Question de M. BABARY Serge (Indre-et-Loire - Les Républicains) publiée le 15/10/2020

Question posée en séance publique le 14/10/2020

M. le président. La parole est à M. Serge Babary, pour le groupe Les Républicains. (Applaudissements sur les travées du groupe Les Républicains.)

M. Serge Babary. Ma question s'adressait à M. le ministre de l'économie, des finances et de la relance. (« Il n'est pas là ! » sur les travées du groupe Les Républicains.)

Le groupe Veolia, leader mondial des services de gestion de l'eau, des déchets et de l'énergie, s'est lancé dans une opération agressive de rachat de son grand rival français, Suez. Après deux tentatives sans lendemain en 2006 et 2012, le groupe Engie a accepté de vendre à Veolia ses parts de Suez.

Cette initiative hostile interroge, d'abord parce que l'argument qui consiste à vanter la création d'un géant mondial est très relatif : réunies, les deux entreprises représenteront moins de 5 % du marché mondial. La France a deux grands groupes sur ce marché ; demain, elle n'en aura plus qu'un. L'opération pourrait s'apparenter davantage au dépeçage d'une entreprise qu'à l'addition de deux groupes.

Ensuite, le bénéfice en matière d'emplois d'une telle évolution est difficile à percevoir. Quel sort réservera Veolia aux 30 000 collaborateurs de Suez en France ? Si l'on regarde Alcatel Lucent, Lafarge Holcim ou General Electric Alstom, des promesses ont été faites, mais les synergies annoncées se sont traduites par des plans sociaux.

M. Bruno Retailleau. C'est vrai !

M. Serge Babary. Enfin, cette opération va limiter la saine et indispensable concurrence qui existe sur ces marchés au bénéfice des collectivités locales et des citoyens. Veolia et Suez sont deux acteurs importants en concurrence frontale, quoi de plus stimulant ? Ce secteur est connu pour présenter, déjà, des niveaux de concentration élevés. Est-il raisonnable d'aller plus loin ? Est-il raisonnable de faire intervenir un fonds de pension sur un marché où la vision stratégique à long terme est essentielle ?
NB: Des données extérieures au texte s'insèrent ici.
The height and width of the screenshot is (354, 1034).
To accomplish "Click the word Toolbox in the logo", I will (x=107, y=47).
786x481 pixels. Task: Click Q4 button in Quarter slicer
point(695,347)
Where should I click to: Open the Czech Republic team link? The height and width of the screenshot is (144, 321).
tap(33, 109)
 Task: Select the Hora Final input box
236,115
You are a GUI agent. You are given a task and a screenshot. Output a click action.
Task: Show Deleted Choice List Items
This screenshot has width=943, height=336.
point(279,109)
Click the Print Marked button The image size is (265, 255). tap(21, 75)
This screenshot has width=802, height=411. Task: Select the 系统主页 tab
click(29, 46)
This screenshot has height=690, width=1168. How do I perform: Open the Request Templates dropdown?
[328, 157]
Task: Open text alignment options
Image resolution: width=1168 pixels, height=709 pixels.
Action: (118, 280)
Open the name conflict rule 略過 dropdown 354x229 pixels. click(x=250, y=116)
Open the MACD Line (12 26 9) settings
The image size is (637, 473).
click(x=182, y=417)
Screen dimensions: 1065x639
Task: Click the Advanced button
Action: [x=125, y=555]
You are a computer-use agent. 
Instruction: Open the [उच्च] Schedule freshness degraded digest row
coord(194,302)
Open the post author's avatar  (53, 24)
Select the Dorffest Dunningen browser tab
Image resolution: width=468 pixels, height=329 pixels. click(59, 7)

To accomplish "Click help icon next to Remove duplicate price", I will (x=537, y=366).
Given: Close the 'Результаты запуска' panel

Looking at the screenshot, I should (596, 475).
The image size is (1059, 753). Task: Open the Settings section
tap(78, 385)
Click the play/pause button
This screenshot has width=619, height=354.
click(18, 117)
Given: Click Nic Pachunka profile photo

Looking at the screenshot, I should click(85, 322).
Face à ces questions, qui concernent l'avenir d'une grande entreprise française et des milliers d'emplois, où est l'État ?

J'ai bien entendu M. Le Maire : il veut des garanties pour l'emploi. Mais comment compte-t-il faire pour que les mêmes causes ne produisent pas les mêmes effets délétères sur l'emploi que dans les fusions précédemment évoquées ? Peut-il nous assurer que, contrairement à ce qu'on lit et entend parfois, l'État n'a pas, sur ce dossier, un double langage, hostile au rachat en apparence, mais facilitateur en coulisses ?

M. le président. Il faut conclure, mon cher collègue.

M. Serge Babary. La question se pose, dès lors que l'on se souvient que le Premier ministre, le 3 septembre, s'est enthousiasmé pour ce rachat, évoquant un mariage qui « fait sens ».

M. le président. Il faut vraiment conclure !

M. Serge Babary. Pourquoi un tel engagement ? (Applaudissements sur les travées du groupe Les Républicains.)


Réponse du Ministère auprès du ministre de l'économie, des finances et de la relance - Petites et moyennes entreprises publiée le 15/10/2020

Réponse apportée en séance publique le 14/10/2020

M. le président. La parole est à M. le ministre délégué chargé des petites et moyennes entreprises.

M. Alain Griset, ministre délégué auprès du ministre de l'économie, des finances et de la relance, chargé des petites et moyennes entreprises. Monsieur le président, mesdames, messieurs les sénateurs, monsieur le sénateur Babary, Veolia et Suez sont deux champions français du traitement des déchets et de la gestion de l'eau, présents partout dans le monde. Les Français connaissent bien ces deux entreprises et leur font confiance au quotidien.

Nous ne pouvons pas accepter que ces deux champions industriels français se livrent une guerre en plein cœur de l'une des crises économiques les plus graves qu'ait traversées le pays. Nous avions besoin, au contraire, que ces deux industriels prennent le temps de se parler et d'échanger sur un projet qui soit accepté par toutes les parties.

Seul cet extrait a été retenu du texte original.